Each line of the records that follow must come back exactly, with pictures skipped.

§ Input records:
┄┄┄┄┄┄
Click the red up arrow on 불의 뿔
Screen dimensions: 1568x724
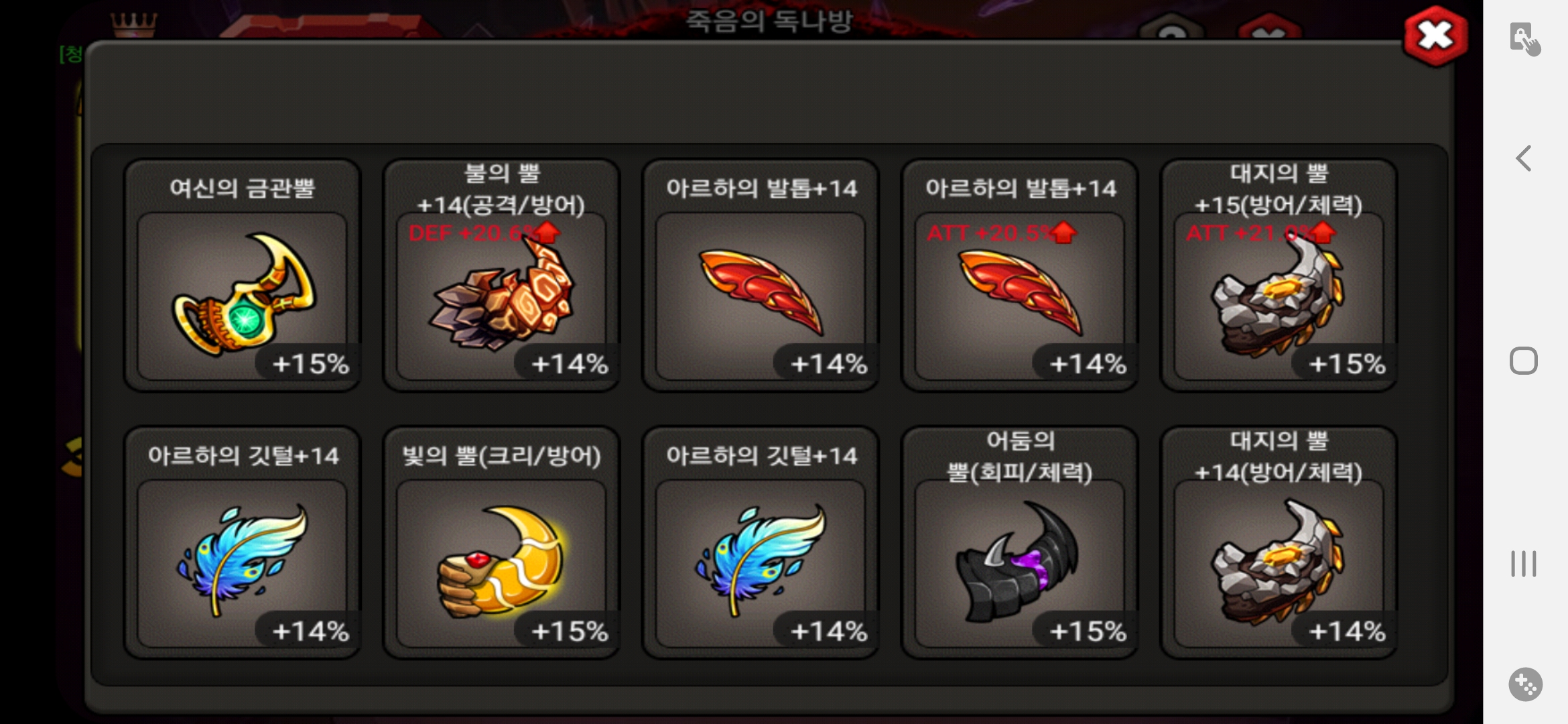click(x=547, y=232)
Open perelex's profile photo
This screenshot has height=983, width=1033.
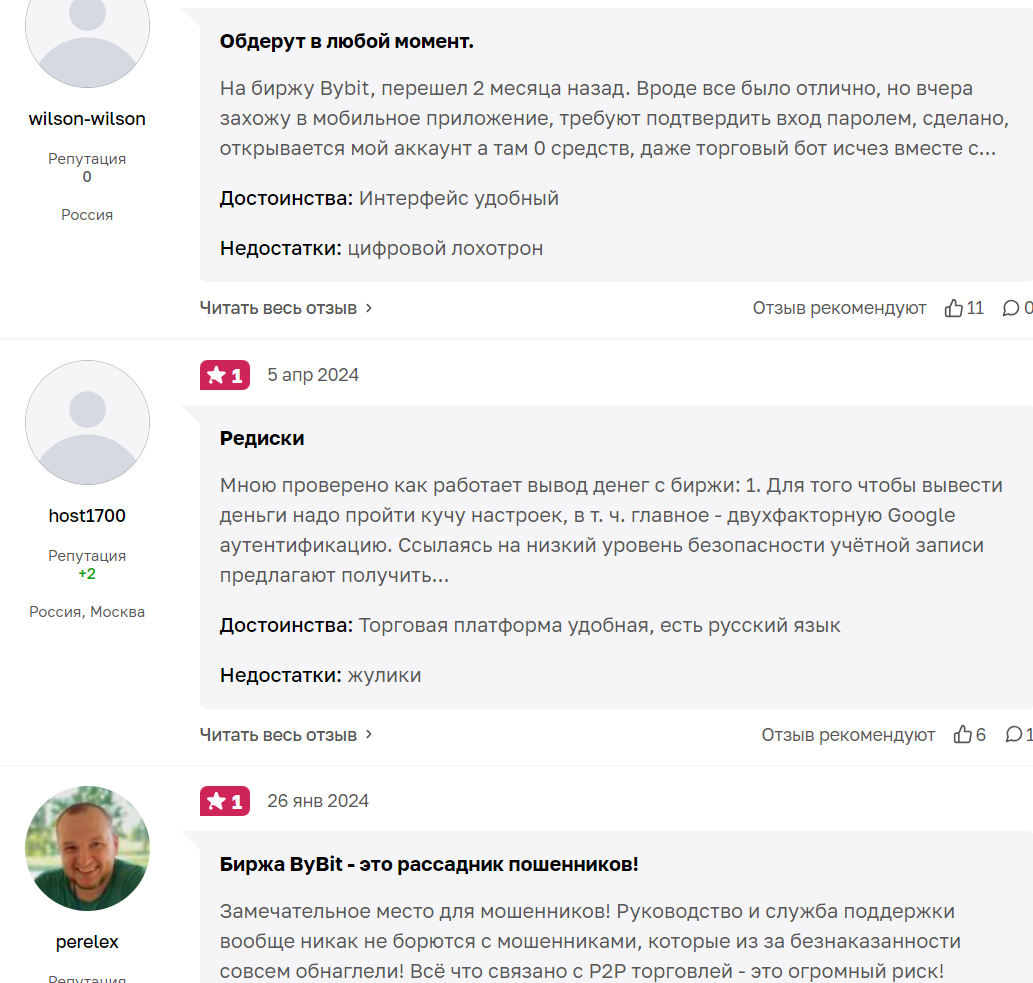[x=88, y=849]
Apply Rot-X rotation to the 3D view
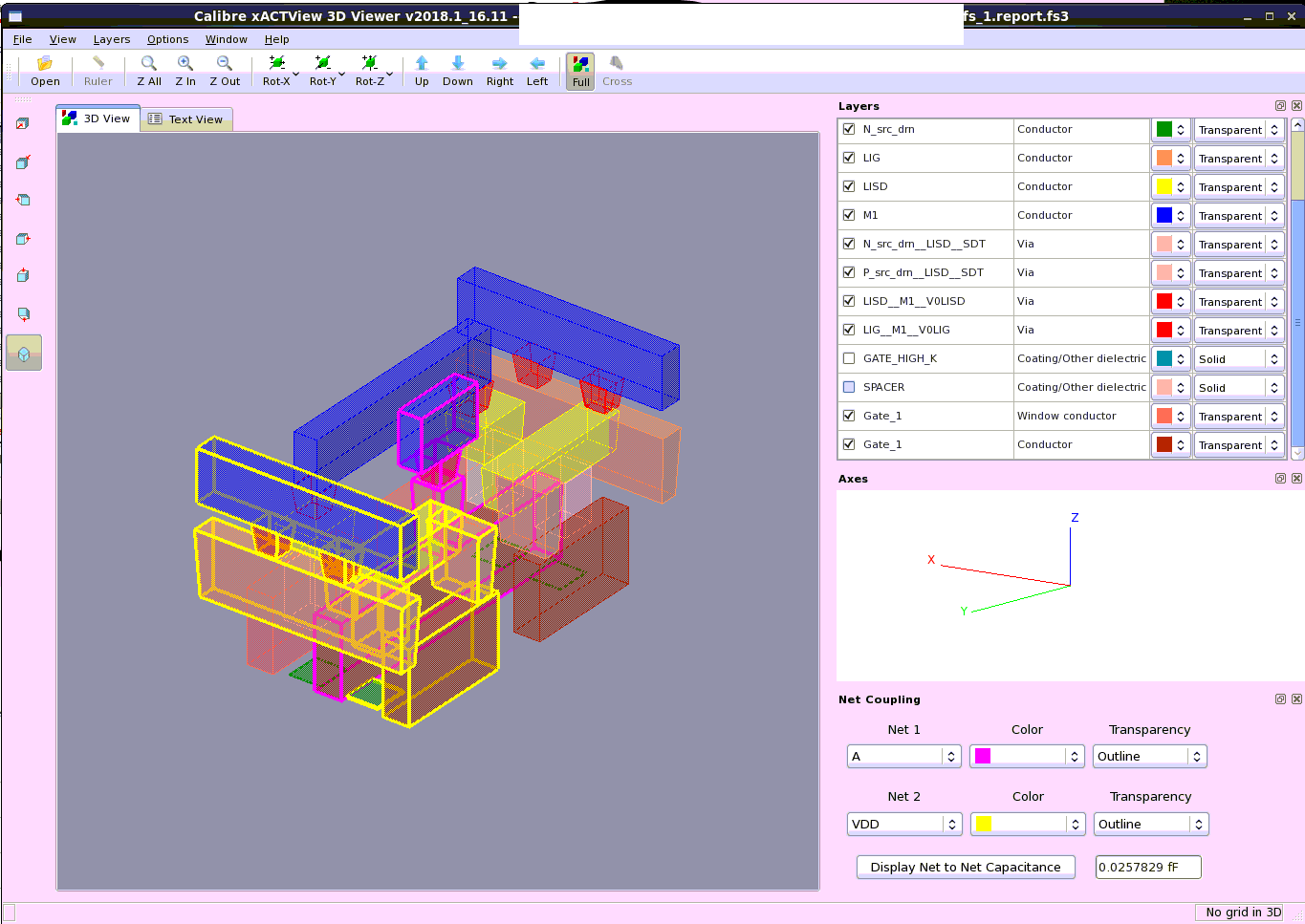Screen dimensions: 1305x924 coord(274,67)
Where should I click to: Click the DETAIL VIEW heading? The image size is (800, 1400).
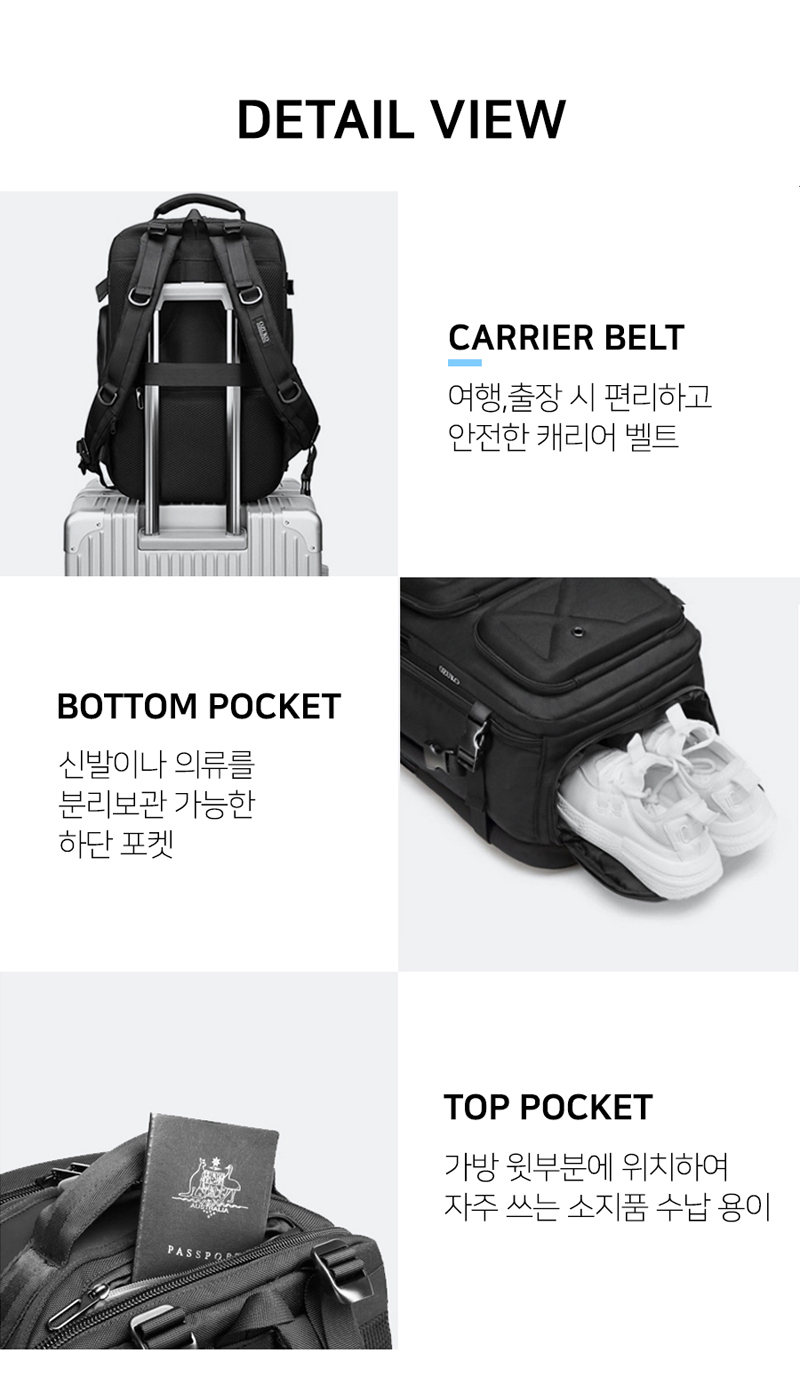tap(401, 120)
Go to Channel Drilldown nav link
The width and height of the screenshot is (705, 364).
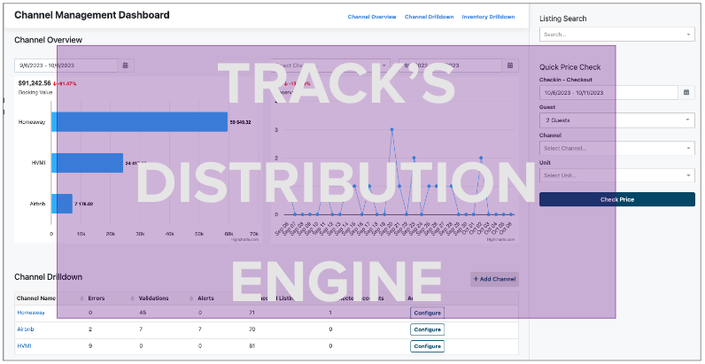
┄┄┄┄┄┄
§ Output for this task:
Click the red up arrow on 불의 뿔
Screen dimensions: 1568x724
click(x=547, y=232)
Open perelex's profile photo
This screenshot has height=983, width=1033.
[x=88, y=849]
Apply Rot-X rotation to the 3D view
Screen dimensions: 1305x924 coord(274,67)
Where should I click to: Click the DETAIL VIEW heading? The image size is (800, 1400).
tap(401, 120)
Go to Channel Drilldown nav link
The width and height of the screenshot is (705, 364).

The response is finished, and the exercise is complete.